Nasal Construction in Congenital Arhinia Due to Novel SMCHD1 Gene Variant

Abstract

Arhinia, or congenital absence of the nose, is an exceedingly rare anomaly caused by pathogenic variants in the gene SMCHD1. Arhinia exhibits unique reconstructive challenges, as the midface is deficient in skeletal and soft tissue structures. The authors present 2 related patients with arhinia who harbor a novel SMCHD1 gene variant and illustrate their surgical midface and nasal construction. Targeted sequencing was carried out on DNA samples from the 2 affected patients, 1 anosmic and 1 healthy parent, to identify variants in exons 3 to 13 of SMCHD1. The affected patients and anosmic parent were found to have a novel SMCHD1 gene variant p.E473V. A staged surgical approach was applied. First, both patients underwent a LeFort II osteotomy and distraction osteogenesis to improve the projection of the midfacial segment, followed by tissue expansion of the forehead, and nasal construction with a forehead flap that was placed over a costochondral framework derived from rib cartilage. The novel gene variant could guide future investigations on genetic pathways and molecular processes that underly the physiological and pathologic development of the nose.
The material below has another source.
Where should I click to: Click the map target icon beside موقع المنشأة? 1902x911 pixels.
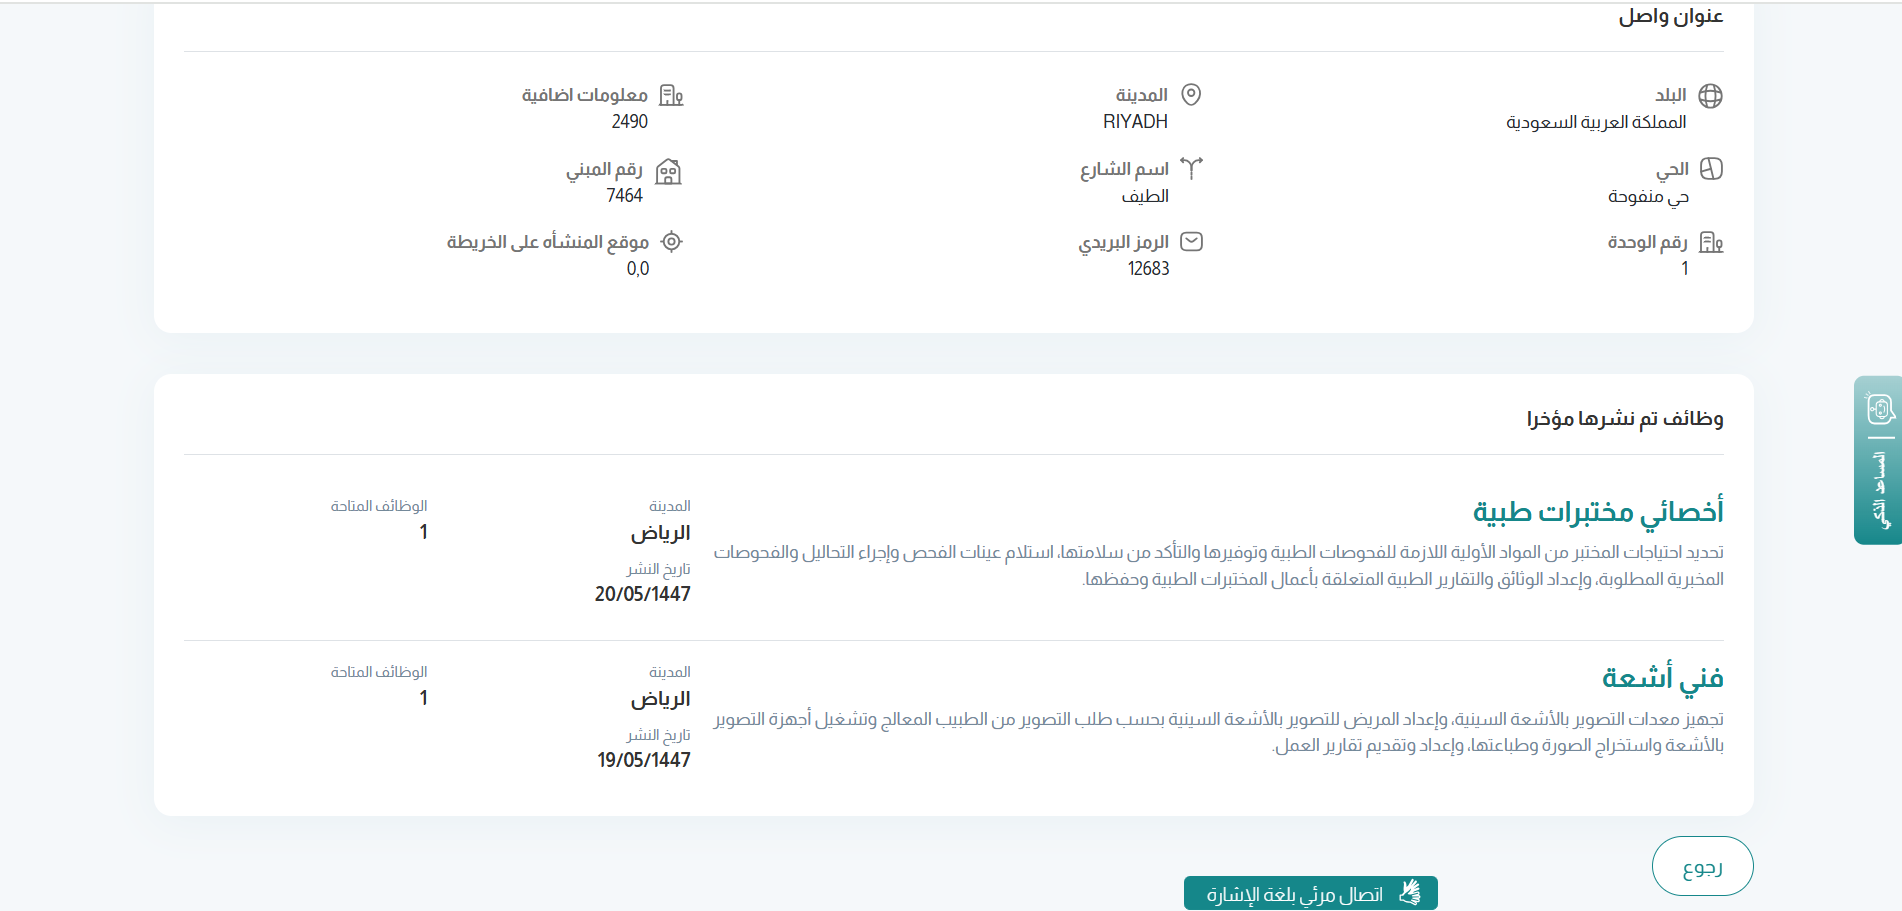(x=672, y=242)
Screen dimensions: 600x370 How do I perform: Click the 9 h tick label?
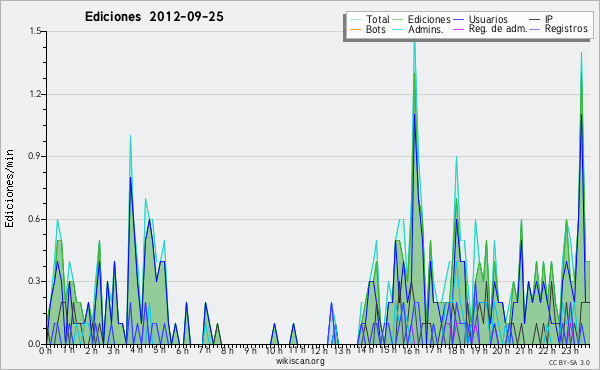click(x=250, y=350)
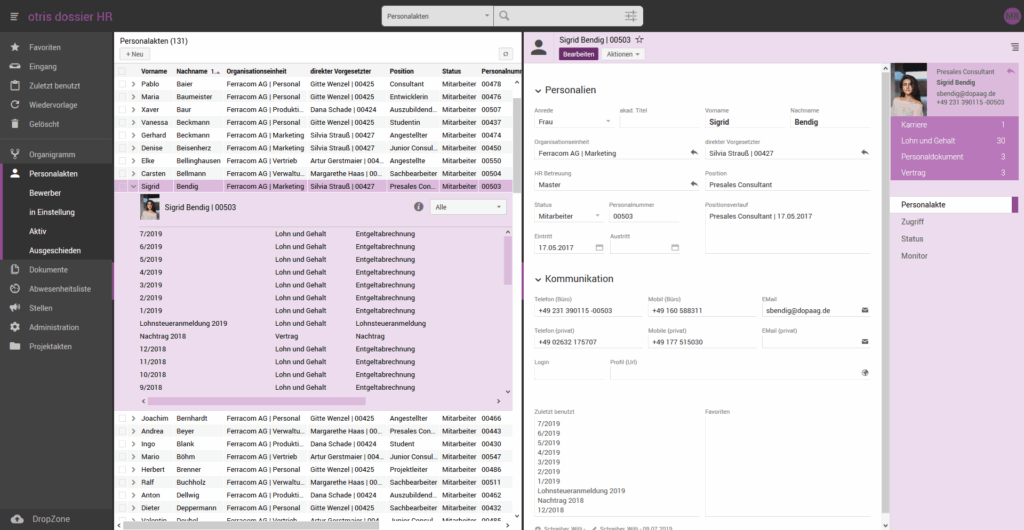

Further investigations on the variable expressivity ranging from anosmia to arhinia could improve clinical genetic screens for risk stratification of individuals with anosmia on passing on arhinia to their children. Due to the exceptional rarity and complexity of congenital arhinia, most surgical approaches are developed on a single-case basis. This case series, albeit limited to 2 cases, is the largest pedigree of such cases in the literature. It highlights key principles of a staged approach to nasal construction in arhinia and discusses nuances and improvements learned between both patients. It subsequently offers an optimized guide to this surgical strategy.